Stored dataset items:
►
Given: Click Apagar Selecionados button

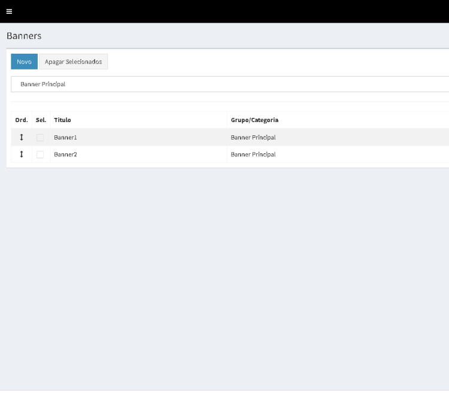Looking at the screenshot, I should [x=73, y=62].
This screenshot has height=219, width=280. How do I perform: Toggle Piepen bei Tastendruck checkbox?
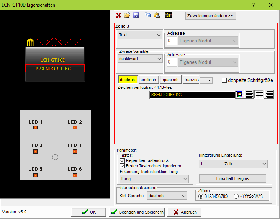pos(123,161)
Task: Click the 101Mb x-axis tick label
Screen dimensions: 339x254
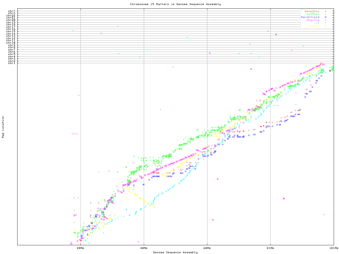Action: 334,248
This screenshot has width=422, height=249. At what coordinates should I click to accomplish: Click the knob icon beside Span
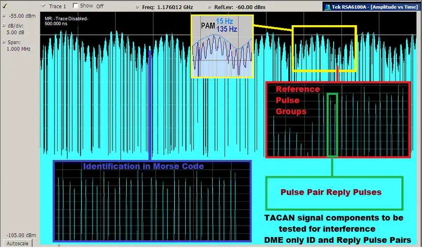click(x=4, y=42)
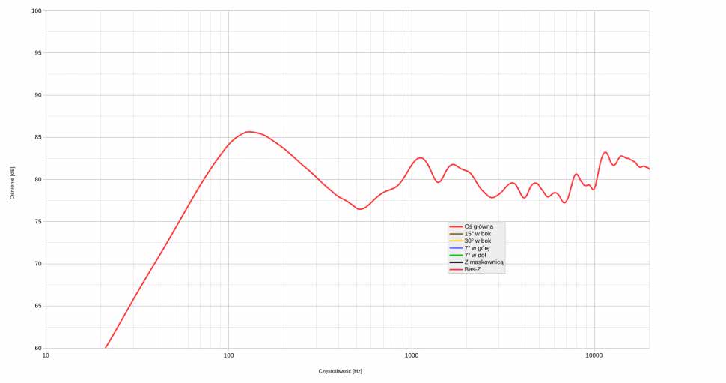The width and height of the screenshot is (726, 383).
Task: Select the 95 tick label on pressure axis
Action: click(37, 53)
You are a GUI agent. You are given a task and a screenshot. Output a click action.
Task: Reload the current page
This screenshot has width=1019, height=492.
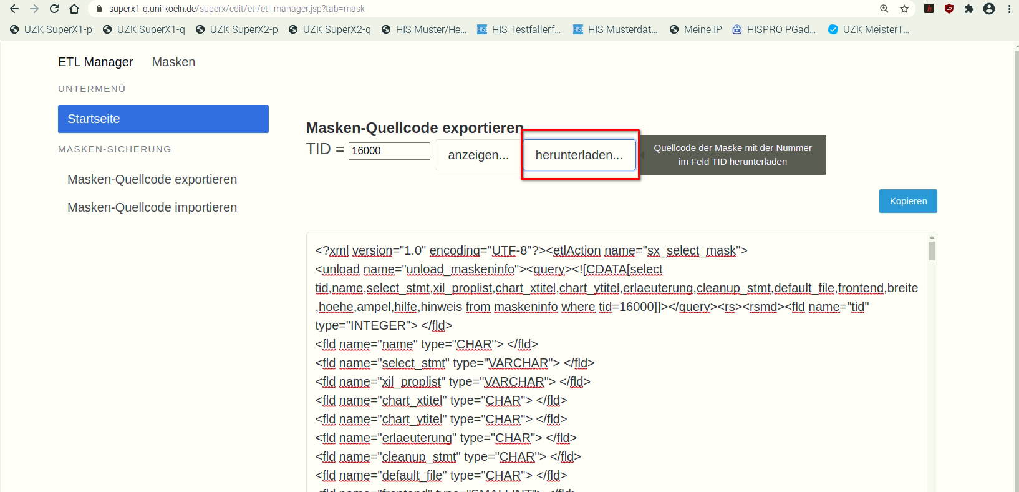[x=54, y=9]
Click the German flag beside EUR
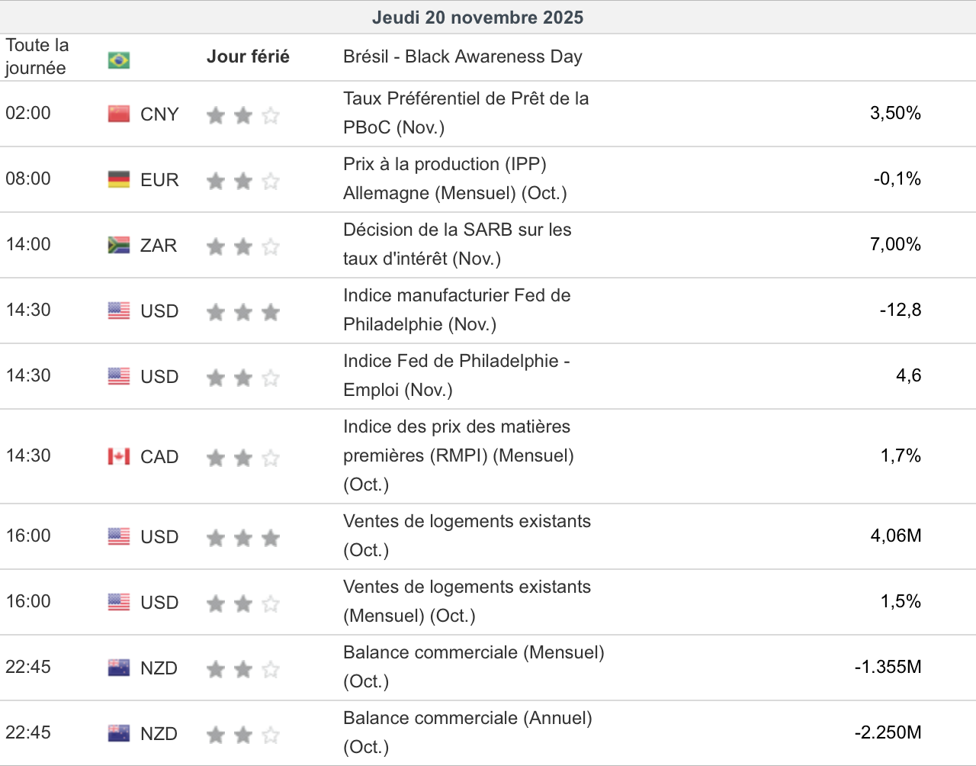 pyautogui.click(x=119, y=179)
◄
- _Action item_:
Print all the lines above exactly as they are, but without the pictures.

- _Output for this exercise_:
Given: Click Apagar Selecionados button

Looking at the screenshot, I should [x=73, y=62].
This screenshot has height=219, width=280. How do I perform: Toggle Piepen bei Tastendruck checkbox?
pos(123,161)
Task: Click the 101Mb x-axis tick label
Screen dimensions: 339x254
Action: 334,248
This screenshot has width=422, height=249. At what coordinates should I click to accomplish: Click the knob icon beside Span
click(x=4, y=42)
The width and height of the screenshot is (726, 383).
Task: Select the 95 tick label on pressure axis
Action: click(37, 53)
You are a GUI agent. You are given a task and a screenshot. Output a click action.
Task: Reload the current page
This screenshot has width=1019, height=492.
[x=54, y=9]
Click the German flag beside EUR
 pyautogui.click(x=119, y=179)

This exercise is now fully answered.